- Directed by: Graham D. Alexander
- Written by: Graham D. Alexander
- Produced by: Danny Alexander Erin Alexander
- Starring: Ross Renfroe Jenny Hamilton
- Music by: Taylor Davis
- Production company: MyShow Productions
- Release date: August 8, 2008;
- Running time: 119 minutes
- Country: United States
- Language: English
- Budget: $900

= The Sound of a Dirt Road =

The Sound of a Dirt Road is a 2008 Christian film directed by Graham D. Alexander.

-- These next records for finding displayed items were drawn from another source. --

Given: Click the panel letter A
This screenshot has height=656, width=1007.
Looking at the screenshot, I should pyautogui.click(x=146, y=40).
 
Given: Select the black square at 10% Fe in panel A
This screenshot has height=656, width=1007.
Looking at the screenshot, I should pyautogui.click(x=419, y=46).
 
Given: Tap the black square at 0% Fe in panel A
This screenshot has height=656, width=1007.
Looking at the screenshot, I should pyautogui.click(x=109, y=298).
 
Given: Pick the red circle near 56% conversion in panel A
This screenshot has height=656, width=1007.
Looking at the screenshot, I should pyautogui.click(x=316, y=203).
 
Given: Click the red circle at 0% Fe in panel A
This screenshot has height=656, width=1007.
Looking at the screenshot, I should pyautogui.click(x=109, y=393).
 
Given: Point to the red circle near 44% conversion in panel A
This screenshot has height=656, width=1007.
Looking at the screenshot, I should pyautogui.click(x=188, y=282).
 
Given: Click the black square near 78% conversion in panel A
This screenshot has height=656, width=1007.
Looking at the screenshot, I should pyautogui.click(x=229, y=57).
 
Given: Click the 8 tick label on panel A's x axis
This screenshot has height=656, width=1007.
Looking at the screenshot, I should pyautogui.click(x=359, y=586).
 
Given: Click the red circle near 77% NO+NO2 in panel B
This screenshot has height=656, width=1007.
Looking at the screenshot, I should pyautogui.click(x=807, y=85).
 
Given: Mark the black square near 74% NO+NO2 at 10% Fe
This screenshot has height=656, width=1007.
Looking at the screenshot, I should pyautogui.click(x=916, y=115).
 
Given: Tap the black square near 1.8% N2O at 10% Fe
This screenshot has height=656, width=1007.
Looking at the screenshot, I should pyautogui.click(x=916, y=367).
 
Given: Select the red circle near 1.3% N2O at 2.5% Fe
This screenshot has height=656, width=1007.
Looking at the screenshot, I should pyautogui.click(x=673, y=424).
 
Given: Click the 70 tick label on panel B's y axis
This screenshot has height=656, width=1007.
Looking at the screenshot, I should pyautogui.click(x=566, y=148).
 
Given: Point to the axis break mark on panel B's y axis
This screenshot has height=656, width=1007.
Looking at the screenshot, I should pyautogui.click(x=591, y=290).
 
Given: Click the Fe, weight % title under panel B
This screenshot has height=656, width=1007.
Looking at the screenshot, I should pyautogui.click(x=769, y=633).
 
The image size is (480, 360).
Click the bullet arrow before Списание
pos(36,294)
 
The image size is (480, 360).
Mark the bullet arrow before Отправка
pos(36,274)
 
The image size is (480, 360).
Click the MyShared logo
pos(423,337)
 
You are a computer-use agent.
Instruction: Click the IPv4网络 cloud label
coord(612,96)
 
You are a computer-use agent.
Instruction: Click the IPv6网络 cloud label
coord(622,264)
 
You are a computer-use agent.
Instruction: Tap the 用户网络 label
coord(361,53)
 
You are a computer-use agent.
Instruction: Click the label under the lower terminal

In less than a year, Alexander wrote, directed and filmed the movie East Texas, for less than $900. The Sound of a Dirt Road was featured at the San Antonio Independent Christian Film Festival. It was chosen as one of eight finalists in the feature film category, out of 50 submissions.

== Plot ==
John Crowe (Ross Renfroe) is a rancher whose family has owned and managed the Crowe Ranch for over 150 years. John meets Ellen Sower, and his life slowly begins to change. Jeremiah Stillwell, the soon-to-be pastor of the local church, also becomes interested in Ellen. Intellectual warfare ensues as John rescues Ellen, then learns she is deathly ill. Jeremiah desires power, and once he gets it, he goes after John.